President Biden will lay out his $1.8 trillion American Families Plan on Wednesday in his first address to a joint session of Congress on the eve of his 100th day in office. The plan is focused on expanding benefits for education, children and childcare and the administration intends to finance it in large part with tax hikes on the wealthiest individual taxpayers. It’s the follow-up to his American Jobs Plan, which focused primarily on physical infrastructure like roads and bridges and would be financed with corporate tax hikes.
Here’s who stands to lose out from the individual tax changes Biden is proposing—and who might come out ahead.
Losers
High earners
The bulk of Biden’s tax proposals are targeted at the wealthiest Americans. He wants to increase the top individual income tax rate on ordinary income from 37% to 39.6%—the level it was prior to former President Trump’s tax cuts. This year, that top tax rate kicks in at $523,601 in taxable income for singles and $628,301 for married couples filing jointly.
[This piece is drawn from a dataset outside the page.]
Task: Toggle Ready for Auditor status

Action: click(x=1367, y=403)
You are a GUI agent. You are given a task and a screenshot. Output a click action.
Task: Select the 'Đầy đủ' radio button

According to an analysis of Biden’s campaign tax proposals by the Tax Policy Center, restoring top income and payroll tax rates to pre-2017 levels would raise more than $111 billion over the next decade.
Heirs of larger estates
Biden has proposed eliminating the “step-up” in basis on assets in an estate—this is the loophole that allows heirs to avoid capital gains tax on an unlimited amount of previous untaxed appreciation in assets they inherit. The Biden plan would allow the first $1 million in passed-on gains from each person who dies to remain tax free—and the administration points out that a couple could pass on $2.5 million in gains to their heirs untaxed, once the $250,000 per person exclusion on gains from the sale of a primary residence is factored in.
Wealthy investors
For households earning more than $1 million, Biden is proposing taxing long term capital gains and dividends at his higher top ordinary income tax rate of 39.6%—nearly double the current top 20% tax rate on such income. When combined with a 3.8% surtax on investment gains implemented as part of the Affordable Care Act, Biden’s plan means that the top federal tax rate for the highest earners would rise from 23.8% to 43.4%.
The Biden Administration has consistently emphasized that its proposed capital gains tax changes will only impact a tiny fraction of American households. “This change will only apply to three-tenths of one percent of taxpayers...about 500,000 households,” National Economic Council director Brian Deese told reporters earlier this week.
Hedge fund bigwigs
Biden wants to do away with the carried interest tax break—a loophole in the tax code that allows hedge fund partners to treat a large portion of their compensation as long term capital gains and therefore pay a much lower tax rate on what they earn than they would if their compensation were taxed as ordinary income.
“The President is also calling on Congress to close the carried interest loophole so that hedge fund partners will pay ordinary income rates on their income just like every other worker,” the White House said in a fact sheet about Biden’s plan.
High-earning real estate investors
Biden’s plan calls for ending a popular tax break connected with 1031 like-kind exchanges that lets real estate investors defer federal capital gains taxes on a property by exchanging it for a different one. But it would end this break only for gains greater than half a million dollars.
Wealthy real estate investors would also get hit by Biden’s plan to end the “step-up” in basis loophole, which, when combined with the 1031 exchange tax break, can allow a family to permanently avoid capital gains taxes on property passed down to heirs.